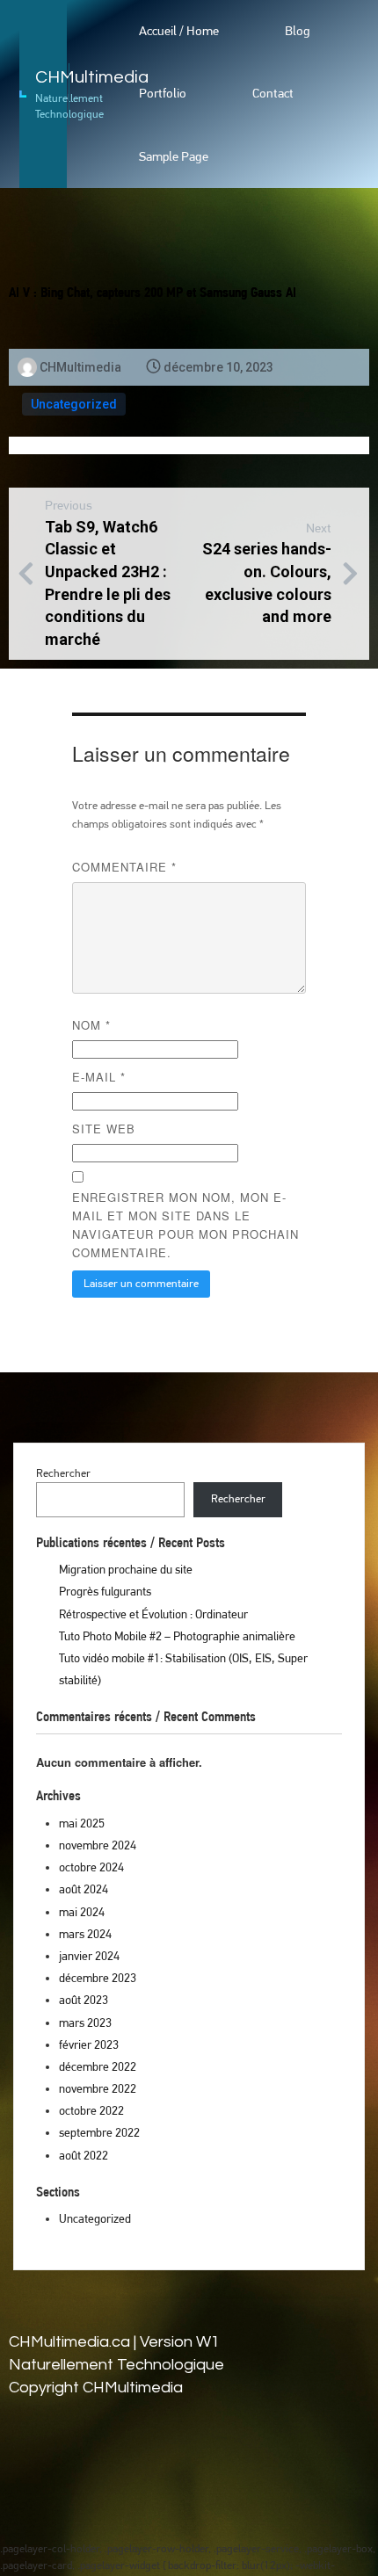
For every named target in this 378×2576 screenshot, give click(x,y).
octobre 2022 (91, 2110)
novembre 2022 (97, 2088)
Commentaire (124, 866)
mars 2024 (85, 1934)
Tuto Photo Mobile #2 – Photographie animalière (177, 1636)
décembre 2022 (97, 2066)
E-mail (99, 1076)
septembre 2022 (99, 2132)
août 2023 (83, 2000)
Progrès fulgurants (105, 1591)
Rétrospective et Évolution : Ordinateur (153, 1614)
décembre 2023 (97, 1978)
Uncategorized (74, 404)
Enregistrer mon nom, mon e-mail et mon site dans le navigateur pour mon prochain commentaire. (185, 1225)
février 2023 (89, 2044)
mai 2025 (82, 1823)
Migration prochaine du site (126, 1569)
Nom (91, 1025)
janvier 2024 (89, 1956)
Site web (103, 1128)
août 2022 (83, 2155)
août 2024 (83, 1889)
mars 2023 (85, 2022)
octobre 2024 (91, 1867)
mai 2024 (82, 1912)
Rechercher (63, 1473)
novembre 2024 (97, 1845)
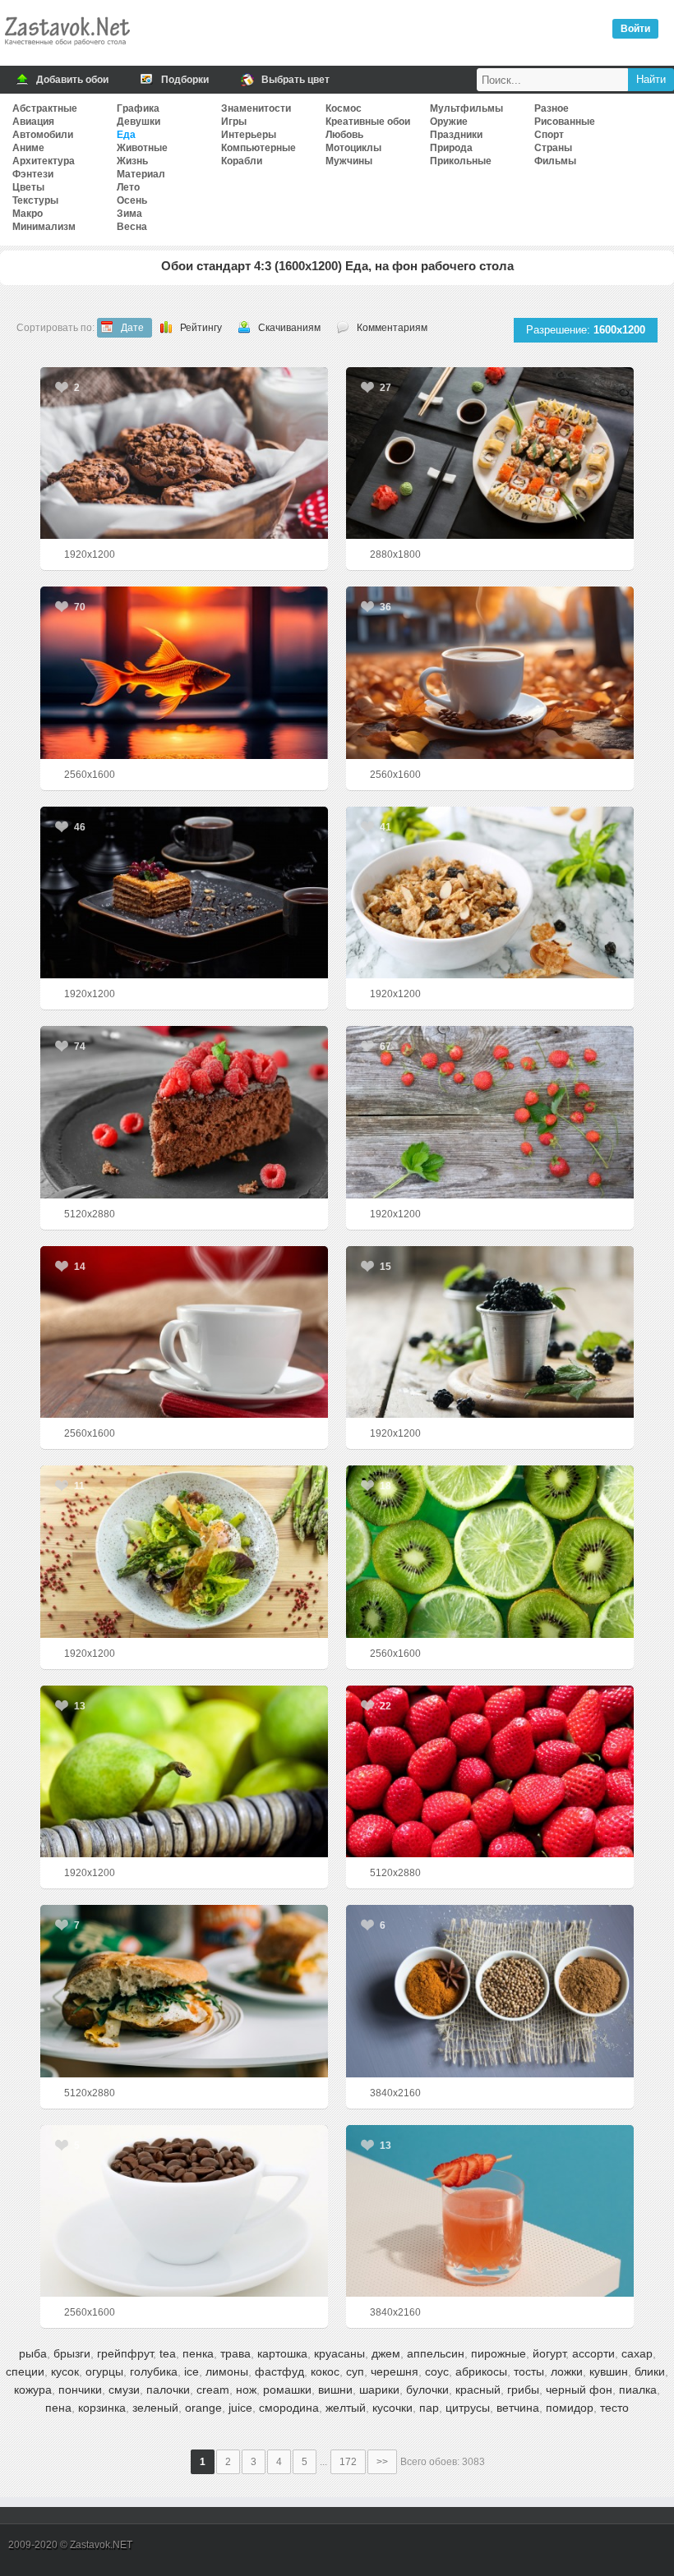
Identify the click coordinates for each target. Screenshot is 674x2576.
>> (382, 2462)
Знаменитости (256, 108)
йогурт (549, 2353)
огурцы (104, 2371)
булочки (427, 2389)
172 (348, 2462)
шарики (379, 2389)
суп (355, 2371)
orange (203, 2407)
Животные (142, 148)
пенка (198, 2353)
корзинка (102, 2407)
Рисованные (564, 121)
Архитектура (43, 161)
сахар (637, 2353)
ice (191, 2371)
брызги (71, 2353)
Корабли (241, 161)
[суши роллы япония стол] (490, 453)
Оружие (449, 121)
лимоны (226, 2371)
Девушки (138, 121)
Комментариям (392, 328)
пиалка (638, 2389)
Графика (138, 108)
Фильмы (555, 161)
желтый (345, 2407)
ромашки (287, 2389)
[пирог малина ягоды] (184, 1112)
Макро (27, 213)
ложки (567, 2371)
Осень (132, 200)
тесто (614, 2407)
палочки (168, 2389)
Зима (129, 213)
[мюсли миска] (490, 892)
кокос (325, 2371)
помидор (569, 2407)
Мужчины (348, 161)
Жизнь (132, 161)
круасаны (339, 2353)
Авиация (33, 121)
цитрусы (467, 2407)
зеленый (155, 2407)
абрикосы (481, 2371)
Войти (635, 28)
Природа (451, 148)
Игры (234, 121)
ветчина (517, 2407)
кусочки (392, 2407)
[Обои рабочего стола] (66, 49)
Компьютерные (258, 148)
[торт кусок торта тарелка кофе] (184, 892)
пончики (80, 2389)
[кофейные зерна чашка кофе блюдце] (184, 2211)
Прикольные (461, 161)
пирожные (498, 2353)
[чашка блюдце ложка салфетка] (184, 1332)
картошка (282, 2353)
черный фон (579, 2389)
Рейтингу (201, 328)
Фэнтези (32, 174)
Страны (553, 148)
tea (167, 2353)
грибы (523, 2389)
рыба (33, 2353)
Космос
□ □ □ □
§ **Task directions**:
Write out the whole listing exactly, and drop the pictures.

§ **Finished exercise**:
For every named target in this 378×2576 screenshot, give click(x,y).
octobre 2022 (91, 2110)
novembre 2022 (97, 2088)
Commentaire (124, 866)
mars 2024 (85, 1934)
Tuto Photo Mobile #2 – Photographie animalière (177, 1636)
décembre 2022 (97, 2066)
E-mail (99, 1076)
septembre 2022 (99, 2132)
août 2023 (83, 2000)
Progrès fulgurants (105, 1591)
Rétrospective et Évolution : Ordinateur (153, 1614)
décembre 2023 (97, 1978)
Uncategorized (74, 404)
Enregistrer mon nom, mon e-mail et mon site dans le navigateur pour mon prochain commentaire. (185, 1225)
février 2023 (89, 2044)
mai 2025 (82, 1823)
Migration prochaine du site (126, 1569)
Nom (91, 1025)
janvier 2024 (89, 1956)
Site web (103, 1128)
août 2022 (83, 2155)
août 2024 (83, 1889)
mars 2023 (85, 2022)
octobre 2024 (91, 1867)
mai 2024 (82, 1912)
Rechercher (63, 1473)
novembre 2024 (97, 1845)
Identify the click coordinates for each target. Screenshot is 674x2576.
>> (382, 2462)
Знаменитости (256, 108)
йогурт (549, 2353)
огурцы (104, 2371)
булочки (427, 2389)
172 (348, 2462)
шарики (379, 2389)
суп (355, 2371)
orange (203, 2407)
Животные (142, 148)
пенка (198, 2353)
корзинка (102, 2407)
Рисованные (564, 121)
Архитектура (43, 161)
сахар (637, 2353)
ice (191, 2371)
брызги (71, 2353)
Корабли (241, 161)
[суши роллы япония стол] (490, 453)
Оружие (449, 121)
лимоны (226, 2371)
Девушки (138, 121)
Комментариям (392, 328)
пиалка (638, 2389)
Графика (138, 108)
Фильмы (555, 161)
желтый (345, 2407)
ромашки (287, 2389)
[пирог малина ягоды] (184, 1112)
Макро (27, 213)
ложки (567, 2371)
Осень (132, 200)
тесто (614, 2407)
палочки (168, 2389)
Зима (129, 213)
[мюсли миска] (490, 892)
кокос (325, 2371)
помидор (569, 2407)
Мужчины (348, 161)
Жизнь (132, 161)
круасаны (339, 2353)
Авиация (33, 121)
цитрусы (467, 2407)
зеленый (155, 2407)
абрикосы (481, 2371)
Войти (635, 28)
Природа (451, 148)
Игры (234, 121)
ветчина (517, 2407)
кусочки (392, 2407)
[Обои рабочего стола] (66, 49)
Компьютерные (258, 148)
[торт кусок торта тарелка кофе] (184, 892)
пончики (80, 2389)
[кофейные зерна чашка кофе блюдце] (184, 2211)
Прикольные (461, 161)
пирожные (498, 2353)
[чашка блюдце ложка салфетка] (184, 1332)
картошка (282, 2353)
черный фон (579, 2389)
Рейтингу (201, 328)
Фэнтези (32, 174)
Страны (553, 148)
tea (167, 2353)
грибы (523, 2389)
рыба (33, 2353)
Космос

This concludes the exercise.